Une créature qui serpente dans la vie de manière si pittoresque est un motif stimulant pour des armoiries ou des blasons. La représentation reflète surtout la grande importance économique que constituait un moyen d’existence pour de nombreuses régions. 

 

Une existence dangereuse

Lorsqu’on considère de manière plus détaillée les migrations aventureuses de l’anguille, la question qui vient à l’esprit est : comment les mécanismes impitoyablement efficaces de l’évolution peuvent-ils mener à un cycle de vie aussi complexe et éprouvant ? La réponse est simple, même lorsque cela dépasse notre horizon forcément étroit d’êtres humains : parce que cela en vaut la peine malgré tout !

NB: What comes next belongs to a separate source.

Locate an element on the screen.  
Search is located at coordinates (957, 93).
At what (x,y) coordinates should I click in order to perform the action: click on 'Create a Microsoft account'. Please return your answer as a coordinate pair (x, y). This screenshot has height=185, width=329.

La recette du succès des phases de vie géographiquement distinctes c’est l’utilisation optimale des ressources et la limitation des risques. C’est une stratégie payante depuis des millions d’années, même si elle prend le risque que l’un des habitats nécessaires se raréfie ou que la mobilité soit entravée. Les deux se sont produits en Suisse depuis la fin du 19e siècle. Depuis lors, la plupart des poissons migrateurs ont disparu de notre pays et l’anguille figure sur la liste rouge.

Hélas, la Suisse est un exemple instructif qui illustre comment les poissons migrateurs réagissent aux modifications perpétrées par les hommes. Avant que le Rhin, le Rhône et le Ticino ne furent « barricadés » par les barrages des centrales hydroélectriques, des millions de poissons migrateurs gagnaient notre pays et enrichissaient notre menu : saumons, truites de mer, aloses, lamproies, esturgeons et anguilles. Aujourd’hui des douzaines de barrages d’ouvrages hydroélectriques bloquent le grand voyage de noces de la mer vers les Alpes. Pour la Suisse, c’est non seulement une perte écologique mais aussi un déficit économique et culturel.

L’anguille est la plus dynamique et tenace de tous les poissons migrateurs et de nos jours, seuls quelques milliers d’individus atteignent la Suisse malgré divers obstacles. Il existe donc toujours le légitime espoir que les populations se reconstituent dès que les chemins de migration de l’anguille seront à nouveau ouverts.

Souvent l’anguille est représentée comme proie dans le bec d’un oiseau – autant de chair nourrissante et grasse dans un bec aussi amical est une combinaison extraordinairement attrayante.

Anguille à la mode ?

Non, il ne s’agit pas ici de l’anguille en tant qu’accessoire fétiche glissant pour défilés de mode extrêmes (au cas où cela se ferait …). Une utilisation surprenante de l’anguille c’est son cuir ou Eel skin, comme on l’appelle dans le secteur de la mode.

Celui qui a déjà écorché une anguille sait qu’il s’agit d’une rude entreprise. La peau épaisse de l’anguille rappelle effectivement le cuir. Elle peut être tannée par un processus relativement complexe en un cuir exceptionnellement fin et élastique qui procure un toucher luxueux, comme le vante enthousiasmé un Skin Shop. 

Le cuir d’anguille est généralement proposé en tant que Eel Skin Hide d’une surface de 60 x 150 cm, qui est composé de plusieurs douzaines de peaux d’anguilles finement cousues ensemble. Il en résulte une multitude inattendue de produits de mode comme une brève recherche nous le montre : porte-monnaie, ceintures, housses de smartphone et de laptop et jusqu’à des chaussures, des pantalons et même des manteaux.